- Passage for review:
########################################
Open the OMEGA Dashboard on macOS
Three steps. About 1 minute.
1. Quit Claude Desktop
Cmd-Q out of Claude Desktop. (OMEGA reads the same memory file Claude uses; closing Claude releases the lock.)
2. Install the wheel
Open Terminal (press Cmd-Space, type "Terminal", hit Return). Paste this line, hit Return:
pip3 install --user --break-system-packages --upgrade ~/Downloads/omega_platform-1.5.4-py3-none-any.whl
(Replace ~/Downloads/... if the file is somewhere else.)
You'll see a list of packages being installed. When it finishes, the prompt comes back.
Why those flags: newer macOS Python (3.11+, Homebrew, or Apple's bundled) ships with a guard that refuses pip3 install by default. --user keeps the install in your own home folder. --break-system-packages is the override that tells Python "I know what I'm doing." For a one-off install like this, it's safe.
3. Open the dashboard
In the same Terminal window, paste:
python3 -m omega dashboard
Your browser opens to localhost with your OMEGA Admin dashboard. Click Memory in the left sidebar. You should see every memory you've ever created with OMEGA.
To stop the dashboard later, come back to this Terminal window and press Ctrl-C.
Troubleshooting
error: externally-managed-environment — you missed the --break-system-packages flag. Re-paste the install command exactly as shown in Step 2.
command not found: pip3 — Python is not on your PATH. Install it via brew install python (requires Homebrew), or download from python.org and re-run Step 2.
No module named omega — Step 2 reported an error you missed. Scroll up in Terminal, look for red text, and try Step 2 again.
Browser opens to a login page — close the tab, press Ctrl-C in Terminal, then run python3 -m omega dashboard again. The handoff token is one-use and short-lived.
Memory page is empty — open Claude Desktop, ask it to remember one thing, quit Claude, come back to the dashboard and refresh.
########################################
- Information provided:
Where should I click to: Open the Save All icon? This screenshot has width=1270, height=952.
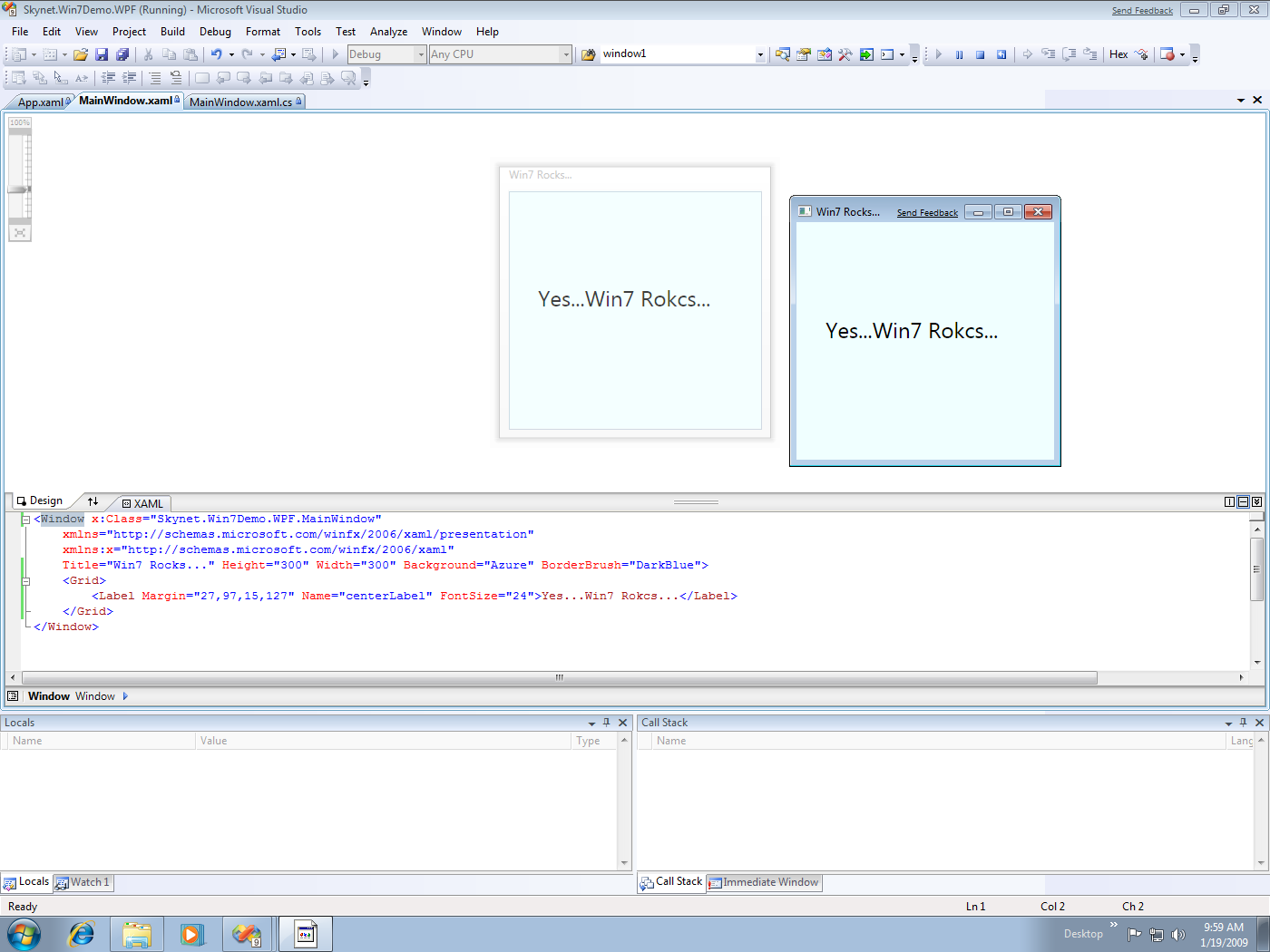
########################################
- What you will do: Rewrite the macOS dashboard instructions starting with "Troubleshooting" and going on through "one-use and short-lived.", using "iTerm" in place of "Terminal". Nothing in the listing is needed for this.

- The completed task:
Troubleshooting
error: externally-managed-environment — you missed the --break-system-packages flag. Re-paste the install command exactly as shown in Step 2.
command not found: pip3 — Python is not on your PATH. Install it via brew install python (requires Homebrew), or download from python.org and re-run Step 2.
No module named omega — Step 2 reported an error you missed. Scroll up in iTerm, look for red text, and try Step 2 again.
Browser opens to a login page — close the tab, press Ctrl-C in iTerm, then run python3 -m omega dashboard again. The handoff token is one-use and short-lived.